Glazier went on to note that NutraBio had the lot Garcia used tested and the results showed no Ostarine.

Garcia, of course, has played the victims and many of the clapping seals disguised as his fans have eaten it up. They've praised him for "outing" child predators and for being open in his faith. 

That overlooks the fact that at the very least, giving him every benefit of every doubt, that he intentionally cheated when he didn't make weight. Garcia knows how difficult it is to make weight, and he knows the advantage of stopping early.

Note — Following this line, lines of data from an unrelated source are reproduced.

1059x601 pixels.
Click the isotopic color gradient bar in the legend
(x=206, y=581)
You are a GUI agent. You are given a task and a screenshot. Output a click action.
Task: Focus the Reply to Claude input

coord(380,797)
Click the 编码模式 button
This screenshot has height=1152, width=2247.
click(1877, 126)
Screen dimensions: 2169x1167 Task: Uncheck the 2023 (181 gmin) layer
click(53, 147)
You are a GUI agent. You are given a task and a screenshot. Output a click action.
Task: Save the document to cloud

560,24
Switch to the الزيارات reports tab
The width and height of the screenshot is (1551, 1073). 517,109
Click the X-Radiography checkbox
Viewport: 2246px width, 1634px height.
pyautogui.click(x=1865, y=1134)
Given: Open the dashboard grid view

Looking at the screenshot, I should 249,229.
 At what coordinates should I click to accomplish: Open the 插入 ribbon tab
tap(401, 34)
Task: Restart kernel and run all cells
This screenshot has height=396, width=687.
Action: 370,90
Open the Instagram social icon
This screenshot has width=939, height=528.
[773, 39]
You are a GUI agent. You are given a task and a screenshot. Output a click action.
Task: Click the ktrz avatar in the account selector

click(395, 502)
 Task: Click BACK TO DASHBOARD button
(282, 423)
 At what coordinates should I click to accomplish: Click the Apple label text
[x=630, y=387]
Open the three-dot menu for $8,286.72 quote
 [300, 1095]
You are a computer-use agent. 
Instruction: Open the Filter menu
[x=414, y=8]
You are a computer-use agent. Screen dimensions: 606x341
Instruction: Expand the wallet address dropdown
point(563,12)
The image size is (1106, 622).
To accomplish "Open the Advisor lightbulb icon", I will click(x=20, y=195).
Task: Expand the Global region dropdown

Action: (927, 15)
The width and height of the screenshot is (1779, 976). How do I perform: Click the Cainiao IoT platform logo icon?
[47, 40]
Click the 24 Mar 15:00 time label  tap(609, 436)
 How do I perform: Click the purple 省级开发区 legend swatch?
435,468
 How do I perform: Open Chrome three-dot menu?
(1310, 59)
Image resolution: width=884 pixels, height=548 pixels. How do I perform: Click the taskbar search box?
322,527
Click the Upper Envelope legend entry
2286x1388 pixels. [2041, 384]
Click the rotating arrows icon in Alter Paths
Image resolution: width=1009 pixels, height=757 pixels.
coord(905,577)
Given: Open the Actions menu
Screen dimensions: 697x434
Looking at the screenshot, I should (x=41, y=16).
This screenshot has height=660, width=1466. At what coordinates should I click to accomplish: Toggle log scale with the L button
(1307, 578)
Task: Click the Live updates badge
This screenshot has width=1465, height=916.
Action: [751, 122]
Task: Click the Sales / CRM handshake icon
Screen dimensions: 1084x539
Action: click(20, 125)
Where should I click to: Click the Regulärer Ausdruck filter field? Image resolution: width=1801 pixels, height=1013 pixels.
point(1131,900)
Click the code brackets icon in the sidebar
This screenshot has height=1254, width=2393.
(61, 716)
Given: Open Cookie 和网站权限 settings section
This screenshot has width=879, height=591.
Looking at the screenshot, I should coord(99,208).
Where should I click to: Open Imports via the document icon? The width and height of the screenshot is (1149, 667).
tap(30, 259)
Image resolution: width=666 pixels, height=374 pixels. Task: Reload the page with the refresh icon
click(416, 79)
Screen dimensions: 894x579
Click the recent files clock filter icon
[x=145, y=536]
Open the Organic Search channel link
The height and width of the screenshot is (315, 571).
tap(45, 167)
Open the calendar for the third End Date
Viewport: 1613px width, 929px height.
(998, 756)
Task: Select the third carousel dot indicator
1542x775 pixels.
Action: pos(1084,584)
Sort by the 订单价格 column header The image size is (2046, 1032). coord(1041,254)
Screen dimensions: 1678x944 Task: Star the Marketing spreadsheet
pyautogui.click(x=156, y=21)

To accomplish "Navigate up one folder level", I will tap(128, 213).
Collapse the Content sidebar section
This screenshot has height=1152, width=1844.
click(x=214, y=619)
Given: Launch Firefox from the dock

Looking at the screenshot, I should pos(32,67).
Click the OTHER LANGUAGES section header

It overlooks the fact of all the feuds he's started. He got into it with former super middleweight champion Caleb Plant during the Gervonta Davis-Frank "The Ghost" Martin fight in Las Vegas last week. Garcia said on social media in an obvious and unbelievably cruel and crude attempt to upset Plant that he had sex with Plant's wife, Jordan. Are those the actions and the words of a man who, whenever it benefits him, says he loves Jesus?

Now, are we so naive to believe that all of this is a coincidence and he was just unlucky that he got the few supplement tablets that had been contaminated by someone else without his knowledge?

Please.

Thankfully, the New York State Athletic Commission has put a temporary end to Garcia's reign of error.

Hopefully, he uses the time not to paint himself as a victim and hurl accusations at others but to get help for his mental health issues. Helping himself in that regard would also help many others, since mental health issues are badly misunderstood by many.

Nothing can ever right the wrongs of what he did to Haney, but New York did what it could to warn others not to play that same game.